§ Action item:
In the records below, take the line containing "Click yellow 具体能否发货请咨询客服 notice text" and reproduce it and every subsequent line exactly, adding nothing.
=== Task material ===
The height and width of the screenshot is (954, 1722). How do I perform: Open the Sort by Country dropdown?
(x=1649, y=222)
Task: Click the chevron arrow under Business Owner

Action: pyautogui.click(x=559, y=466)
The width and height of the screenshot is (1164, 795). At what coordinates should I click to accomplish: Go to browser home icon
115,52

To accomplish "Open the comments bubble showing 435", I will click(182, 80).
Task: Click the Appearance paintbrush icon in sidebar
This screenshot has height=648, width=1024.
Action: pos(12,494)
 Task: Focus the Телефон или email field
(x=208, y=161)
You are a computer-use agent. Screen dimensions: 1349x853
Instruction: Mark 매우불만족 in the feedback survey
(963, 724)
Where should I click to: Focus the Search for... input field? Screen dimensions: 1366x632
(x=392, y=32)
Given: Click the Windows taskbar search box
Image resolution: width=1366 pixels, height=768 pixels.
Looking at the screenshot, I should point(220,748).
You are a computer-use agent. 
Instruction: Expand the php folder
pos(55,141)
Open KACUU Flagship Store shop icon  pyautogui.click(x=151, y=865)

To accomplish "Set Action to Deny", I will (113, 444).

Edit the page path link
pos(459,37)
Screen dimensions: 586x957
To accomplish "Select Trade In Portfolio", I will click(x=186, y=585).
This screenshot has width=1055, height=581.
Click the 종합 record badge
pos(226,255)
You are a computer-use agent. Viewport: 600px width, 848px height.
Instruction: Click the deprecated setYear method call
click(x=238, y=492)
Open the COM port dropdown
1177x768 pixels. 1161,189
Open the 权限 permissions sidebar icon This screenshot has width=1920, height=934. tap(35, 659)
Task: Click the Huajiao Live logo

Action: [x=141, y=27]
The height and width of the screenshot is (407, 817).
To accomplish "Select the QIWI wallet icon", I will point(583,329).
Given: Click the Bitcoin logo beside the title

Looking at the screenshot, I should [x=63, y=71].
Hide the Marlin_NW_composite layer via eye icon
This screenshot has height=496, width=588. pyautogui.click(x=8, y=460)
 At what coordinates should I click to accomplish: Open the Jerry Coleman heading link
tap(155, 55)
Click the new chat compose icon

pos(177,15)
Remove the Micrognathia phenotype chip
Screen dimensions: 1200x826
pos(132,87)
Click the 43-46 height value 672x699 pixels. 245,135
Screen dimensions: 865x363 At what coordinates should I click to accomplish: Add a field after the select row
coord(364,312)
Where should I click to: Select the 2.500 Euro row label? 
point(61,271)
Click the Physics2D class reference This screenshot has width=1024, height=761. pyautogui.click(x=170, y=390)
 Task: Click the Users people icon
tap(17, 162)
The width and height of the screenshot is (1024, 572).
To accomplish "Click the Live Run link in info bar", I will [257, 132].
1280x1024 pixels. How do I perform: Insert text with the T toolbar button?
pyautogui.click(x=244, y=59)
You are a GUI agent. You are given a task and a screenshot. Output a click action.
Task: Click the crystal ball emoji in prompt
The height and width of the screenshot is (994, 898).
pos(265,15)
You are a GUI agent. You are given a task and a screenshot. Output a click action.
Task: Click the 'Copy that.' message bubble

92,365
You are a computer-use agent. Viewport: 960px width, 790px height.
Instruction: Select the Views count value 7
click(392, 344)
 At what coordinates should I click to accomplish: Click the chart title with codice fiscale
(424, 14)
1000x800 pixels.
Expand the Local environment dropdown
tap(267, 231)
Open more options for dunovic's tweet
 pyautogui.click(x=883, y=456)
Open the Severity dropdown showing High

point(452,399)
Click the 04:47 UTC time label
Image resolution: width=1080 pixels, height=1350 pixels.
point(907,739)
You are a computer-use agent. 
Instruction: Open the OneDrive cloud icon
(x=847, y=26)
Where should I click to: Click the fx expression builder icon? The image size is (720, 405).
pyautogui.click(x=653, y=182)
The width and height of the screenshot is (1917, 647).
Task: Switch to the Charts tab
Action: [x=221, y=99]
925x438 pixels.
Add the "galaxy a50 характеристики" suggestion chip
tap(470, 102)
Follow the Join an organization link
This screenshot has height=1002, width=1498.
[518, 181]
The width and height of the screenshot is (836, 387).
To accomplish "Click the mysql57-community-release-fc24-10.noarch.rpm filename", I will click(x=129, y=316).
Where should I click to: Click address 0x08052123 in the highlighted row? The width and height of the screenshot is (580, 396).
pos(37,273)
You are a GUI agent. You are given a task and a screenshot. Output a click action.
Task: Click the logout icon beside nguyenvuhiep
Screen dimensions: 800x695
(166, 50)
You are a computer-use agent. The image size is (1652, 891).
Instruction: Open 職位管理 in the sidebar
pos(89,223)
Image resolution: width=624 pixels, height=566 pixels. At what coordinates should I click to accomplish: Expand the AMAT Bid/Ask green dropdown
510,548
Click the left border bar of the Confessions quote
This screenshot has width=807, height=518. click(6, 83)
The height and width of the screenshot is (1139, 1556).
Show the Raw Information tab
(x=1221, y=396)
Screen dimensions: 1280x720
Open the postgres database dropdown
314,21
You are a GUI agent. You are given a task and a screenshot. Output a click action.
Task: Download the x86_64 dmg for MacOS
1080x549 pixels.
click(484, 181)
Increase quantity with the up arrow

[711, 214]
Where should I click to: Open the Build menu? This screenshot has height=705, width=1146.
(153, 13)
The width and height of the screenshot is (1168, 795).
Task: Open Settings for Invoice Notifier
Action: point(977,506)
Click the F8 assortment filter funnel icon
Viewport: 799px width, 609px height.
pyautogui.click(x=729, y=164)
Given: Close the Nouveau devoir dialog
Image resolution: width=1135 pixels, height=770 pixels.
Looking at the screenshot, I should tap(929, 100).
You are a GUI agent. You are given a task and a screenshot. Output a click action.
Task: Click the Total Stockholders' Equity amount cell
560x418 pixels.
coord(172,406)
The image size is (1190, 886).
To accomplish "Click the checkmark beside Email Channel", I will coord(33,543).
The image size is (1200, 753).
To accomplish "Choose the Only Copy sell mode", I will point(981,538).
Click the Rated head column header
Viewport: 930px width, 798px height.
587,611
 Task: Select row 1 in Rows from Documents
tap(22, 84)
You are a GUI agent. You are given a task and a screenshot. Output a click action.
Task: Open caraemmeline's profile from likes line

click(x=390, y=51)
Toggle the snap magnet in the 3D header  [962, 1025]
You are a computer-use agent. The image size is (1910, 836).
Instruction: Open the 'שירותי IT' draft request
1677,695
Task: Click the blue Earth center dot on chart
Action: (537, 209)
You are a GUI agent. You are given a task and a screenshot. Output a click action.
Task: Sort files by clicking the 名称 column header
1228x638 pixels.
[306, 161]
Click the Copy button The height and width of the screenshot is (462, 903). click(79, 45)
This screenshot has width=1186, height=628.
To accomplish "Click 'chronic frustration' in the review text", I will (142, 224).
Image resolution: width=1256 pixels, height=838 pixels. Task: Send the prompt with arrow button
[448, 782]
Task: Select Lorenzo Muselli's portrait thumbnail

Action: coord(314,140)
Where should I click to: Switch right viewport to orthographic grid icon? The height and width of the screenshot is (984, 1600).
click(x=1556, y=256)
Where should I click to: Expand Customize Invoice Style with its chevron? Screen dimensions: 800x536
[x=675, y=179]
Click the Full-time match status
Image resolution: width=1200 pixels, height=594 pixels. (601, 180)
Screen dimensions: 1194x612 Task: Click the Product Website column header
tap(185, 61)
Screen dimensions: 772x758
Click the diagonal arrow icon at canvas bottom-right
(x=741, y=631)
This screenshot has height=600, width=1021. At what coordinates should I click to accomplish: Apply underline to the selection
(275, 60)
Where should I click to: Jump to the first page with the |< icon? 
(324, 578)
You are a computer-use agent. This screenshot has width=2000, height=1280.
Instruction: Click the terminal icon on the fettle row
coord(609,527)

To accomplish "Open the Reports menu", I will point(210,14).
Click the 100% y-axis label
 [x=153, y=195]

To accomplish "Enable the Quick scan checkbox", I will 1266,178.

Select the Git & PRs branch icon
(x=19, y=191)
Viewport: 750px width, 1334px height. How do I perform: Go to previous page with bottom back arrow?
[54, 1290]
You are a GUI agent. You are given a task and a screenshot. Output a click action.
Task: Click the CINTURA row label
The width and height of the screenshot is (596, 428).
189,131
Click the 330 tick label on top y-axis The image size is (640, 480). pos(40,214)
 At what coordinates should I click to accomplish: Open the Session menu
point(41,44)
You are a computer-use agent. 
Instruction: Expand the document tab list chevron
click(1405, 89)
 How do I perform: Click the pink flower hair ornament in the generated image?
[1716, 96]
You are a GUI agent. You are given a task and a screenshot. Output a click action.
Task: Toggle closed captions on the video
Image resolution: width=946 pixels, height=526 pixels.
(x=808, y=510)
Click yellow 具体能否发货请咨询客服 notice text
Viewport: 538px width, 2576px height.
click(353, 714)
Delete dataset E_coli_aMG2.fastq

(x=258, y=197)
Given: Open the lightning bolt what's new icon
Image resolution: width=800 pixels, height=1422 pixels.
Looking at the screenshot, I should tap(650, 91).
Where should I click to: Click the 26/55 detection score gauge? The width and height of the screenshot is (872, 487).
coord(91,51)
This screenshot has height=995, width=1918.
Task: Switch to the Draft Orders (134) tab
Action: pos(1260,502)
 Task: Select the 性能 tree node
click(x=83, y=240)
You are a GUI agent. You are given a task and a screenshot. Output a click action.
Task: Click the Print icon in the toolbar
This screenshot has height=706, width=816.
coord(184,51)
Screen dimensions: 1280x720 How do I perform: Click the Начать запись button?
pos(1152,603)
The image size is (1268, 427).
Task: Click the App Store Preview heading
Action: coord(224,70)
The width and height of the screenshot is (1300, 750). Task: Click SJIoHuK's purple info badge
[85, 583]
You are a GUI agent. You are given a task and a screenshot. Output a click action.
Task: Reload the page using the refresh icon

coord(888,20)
===
§ Written solution:
Click yellow 具体能否发货请咨询客服 notice text
Viewport: 538px width, 2576px height.
click(353, 714)
Delete dataset E_coli_aMG2.fastq

(x=258, y=197)
Given: Open the lightning bolt what's new icon
Image resolution: width=800 pixels, height=1422 pixels.
Looking at the screenshot, I should tap(650, 91).
Where should I click to: Click the 26/55 detection score gauge? The width and height of the screenshot is (872, 487).
coord(91,51)
This screenshot has height=995, width=1918.
Task: Switch to the Draft Orders (134) tab
Action: pos(1260,502)
 Task: Select the 性能 tree node
click(x=83, y=240)
You are a GUI agent. You are given a task and a screenshot. Output a click action.
Task: Click the Print icon in the toolbar
This screenshot has height=706, width=816.
coord(184,51)
Screen dimensions: 1280x720 How do I perform: Click the Начать запись button?
pos(1152,603)
The image size is (1268, 427).
Task: Click the App Store Preview heading
Action: coord(224,70)
The width and height of the screenshot is (1300, 750). Task: Click SJIoHuK's purple info badge
[85, 583]
You are a GUI agent. You are given a task and a screenshot. Output a click action.
Task: Reload the page using the refresh icon

coord(888,20)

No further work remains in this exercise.